Like Sanders, Trump has to be stopped

Donald Trump is being pilloried for not accepting the results of an election that has not yet happened.  And elites on both sides of the political divide are excoriating him for not announcing in advance that he will follow the traditional process of conceding to the numeric winner.

But concession is not always the route taken.  Al Gore was perfectly within his rights to challenge the close election of 2000, where a few hundred hanging chads in one Florida county or another would have changed the electoral outcome.

If the election of 2016 has revealed anything, it has revealed how corrupt the political process is.  Our system is based on competition between elites who share both an ideological political space and a normative structure within which things are done.  Anyone who stands outside that space and structure is a threat to the entire system.
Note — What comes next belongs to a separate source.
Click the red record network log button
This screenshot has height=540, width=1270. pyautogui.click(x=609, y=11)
This is why there was no way that the Democratic establishment was not going to do everything in its power to stop Bernie Sanders from becoming the party’s nominee.  Not only was the Democratic National Committee in the tank for Hillary Clinton, despite avowed neutrality, but it also shifted monetary resources to her campaign that should have gone to lower offices.
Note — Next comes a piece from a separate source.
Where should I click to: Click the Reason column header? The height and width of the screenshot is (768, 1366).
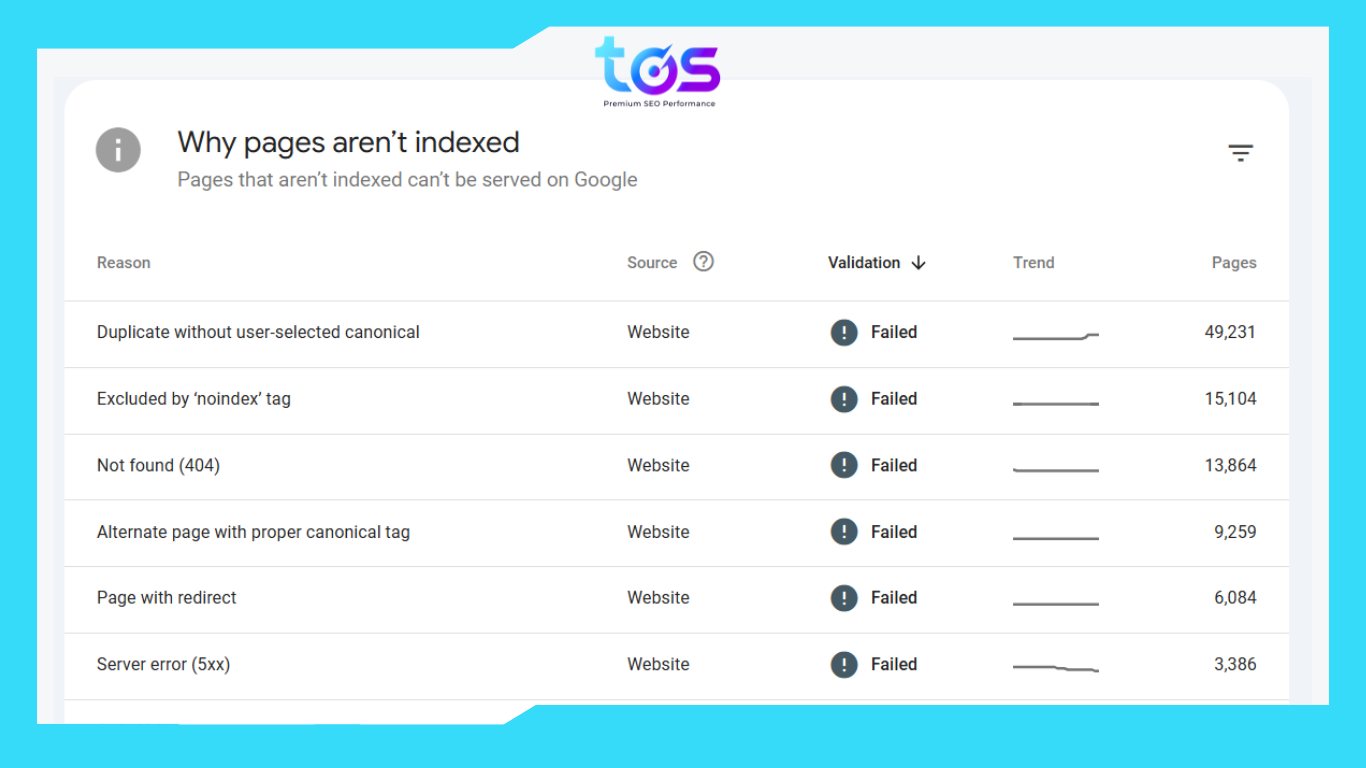[124, 263]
A Sanders victory would have been as much a threat to the Democratic Party as it would have been to the political system.  Sanders would not have been beholden to any portion of the political establishment, and this would have been a threat to the way in which party elites circulate in and out of government.
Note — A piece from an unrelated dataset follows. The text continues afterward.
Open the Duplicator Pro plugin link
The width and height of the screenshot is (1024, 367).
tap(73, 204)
Similarly, if Trump wins, he will owe nothing to the Republican establishment.  His election would be a disruption of the system.

It is not Trump’s vulnerabilities that are causing Paul Ryan and other establishment figures to jump ship; it is the prospect that he will win.  For a Clinton victory is less of a threat to the Republican establishment than is a Trump victory.  A Clinton victory leaves the Republican establishment intact.  A Trump victory dismantles it.

Consequently, it is necessary to show that Trump is outside the consensus, and the manufactured outrage about not accepting an outcome that has not occurred is part of that.

After all, it is not as if we live in a healthy, vibrant, and untarnished political system.  Recent revelations coming from Project Veritas show Democratic political operatives bragging about their putting the homeless and mentally ill in harm’s way at Trump rallies to draw violent responses to be used as indictments of the campaign.

Beyond that, the Project Veritas tapes show the same operatives boasting of how they pad the electoral roles by registering unqualified voters.

Election fraud is a fact of life.  There is a lot of anecdotal data to confirm it.  But how it affects specific electoral outcomes is a question that has not been answered.

To pretend the system is without major flaws is simply naïve.  The pretense gives both sides an idealized version of the political system around which to rally and a way to work together to tarnish the Trump campaign.

In the end, Trump, like Sanders, presents a threat to the way the elites control and manipulate the system.  As the Democrats needed to derail the Sanders campaign, so too the Republicans need to stop Trump.

The continuation of the status quo requires it.

Abraham H. Miller is an emeritus professor of political science, University of Cincinnati, and a distinguished fellow with the Haym Salomon Center, Northbrook, Ill.